Pero Xhondo no mostró clemencia, de modo que buscó su ropa negra. La encontró amontonada y húmeda bajo su hamaca, en la cubierta. Olisqueó las prendas para comprobar su estado, e inhaló el olor de la sal, el mar, la brea, la lona húmeda, el moho, la fruta, el pescado, el ron tostado, especias extrañas y maderas exóticas, y el de su propio sudor seco. Pero también olían a Elí; tenían el aroma limpio de su pelo, el olor dulce de su leche, y se alegró de volver a ponérselas. Pese a todo, habría dado cualquier cosa por unos calcetines secos. Le había salido una especie de hongo entre los dedos de los pies.

El arcón de libros no había bastado para pagar cuatro pasajes de Braavos a Antigua. Por suerte faltaban hombres en la Viento Canela, de modo que Quhuru Mo accedió a transportarlos a cambio de que trabajaran durante la travesía. Sam argumentó que el maestre Aemon estaba demasiado débil, el niño era un bebé y Elí sentía pánico en el mar, pero Xhondo se echó a reír.

—Sam Negro es grande y gordo. Sam Negro trabajará por cuatro.

En honor a la verdad, Sam era tan torpe que no creía que estuviera trabajando siquiera por uno, pero al menos se esforzaba. Fregaba las cubiertas y las frotaba con piedras; tiraba de la cadena del ancla; enroscaba sogas; cazaba ratas; remendaba velas desgarradas; sellaba fugas con brea caliente; quitaba las espinas del pescado y troceaba fruta para el cocinero. Elí también intentó colaborar. Los aparejos se le daban mejor que a Sam, aunque todavía, de cuando en cuando, la visión de tanta agua sin tierra cerca le hacía cerrar los ojos.

«Elí —pensó Sam—. ¿Qué voy a hacer con Elí?»

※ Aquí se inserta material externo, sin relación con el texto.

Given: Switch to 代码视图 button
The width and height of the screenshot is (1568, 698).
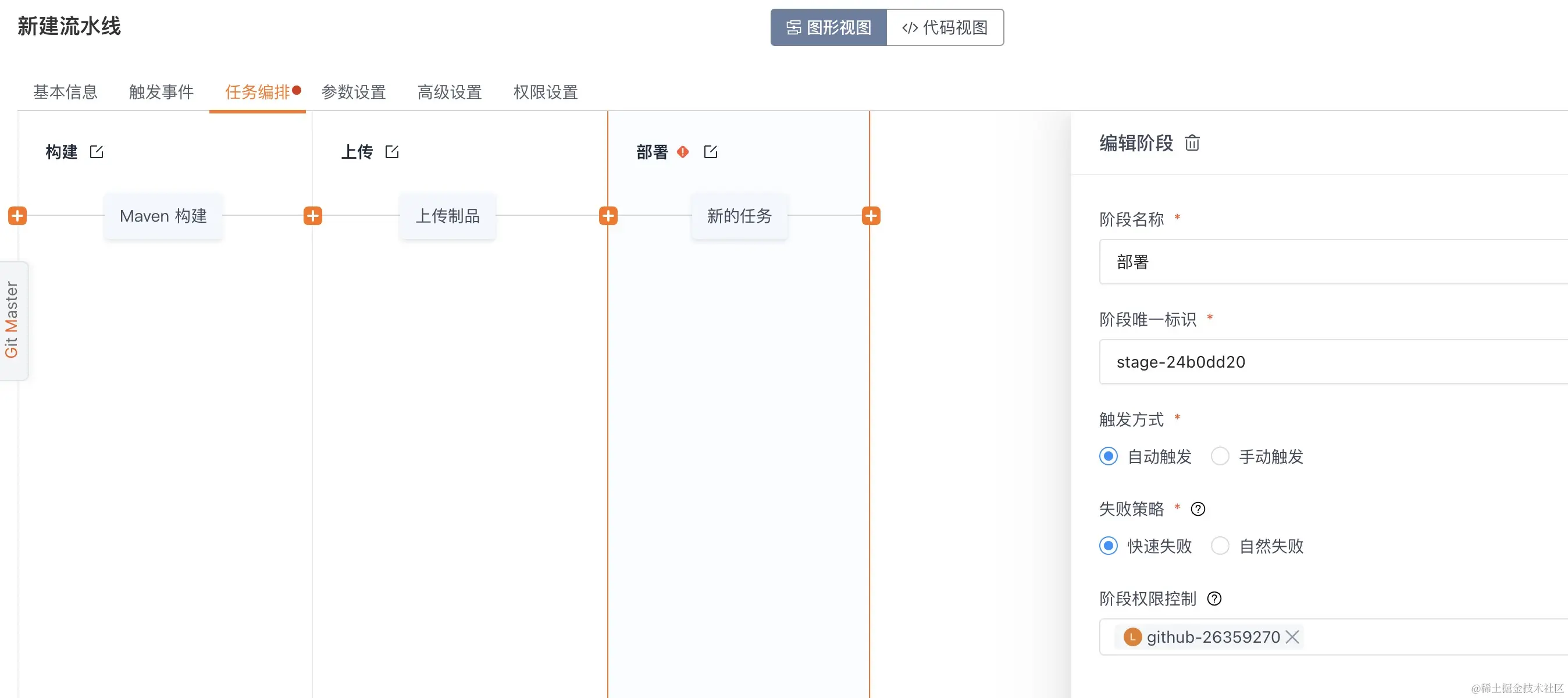Looking at the screenshot, I should pyautogui.click(x=944, y=27).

Fue un día largo, de calor pegajoso, y el dolor de cabeza hizo que le pareciera más largo todavía. Sam se mantuvo atareado con cabos, velas y otras tareas que le encomendó Xhondo, y trató de evitar que se le fueran los ojos al barril de ron que contenía el cadáver del maestre Aemon... y hacia Elí. Después de lo que había ocurrido la noche anterior, no podía mirar a la chica salvaje a la cara. Cuando ella subía a la cubierta, él bajaba. Cuando ella iba a la proa, él se marchaba a popa. Y cuando ella le sonreía, él se volvía y se sentía un miserable.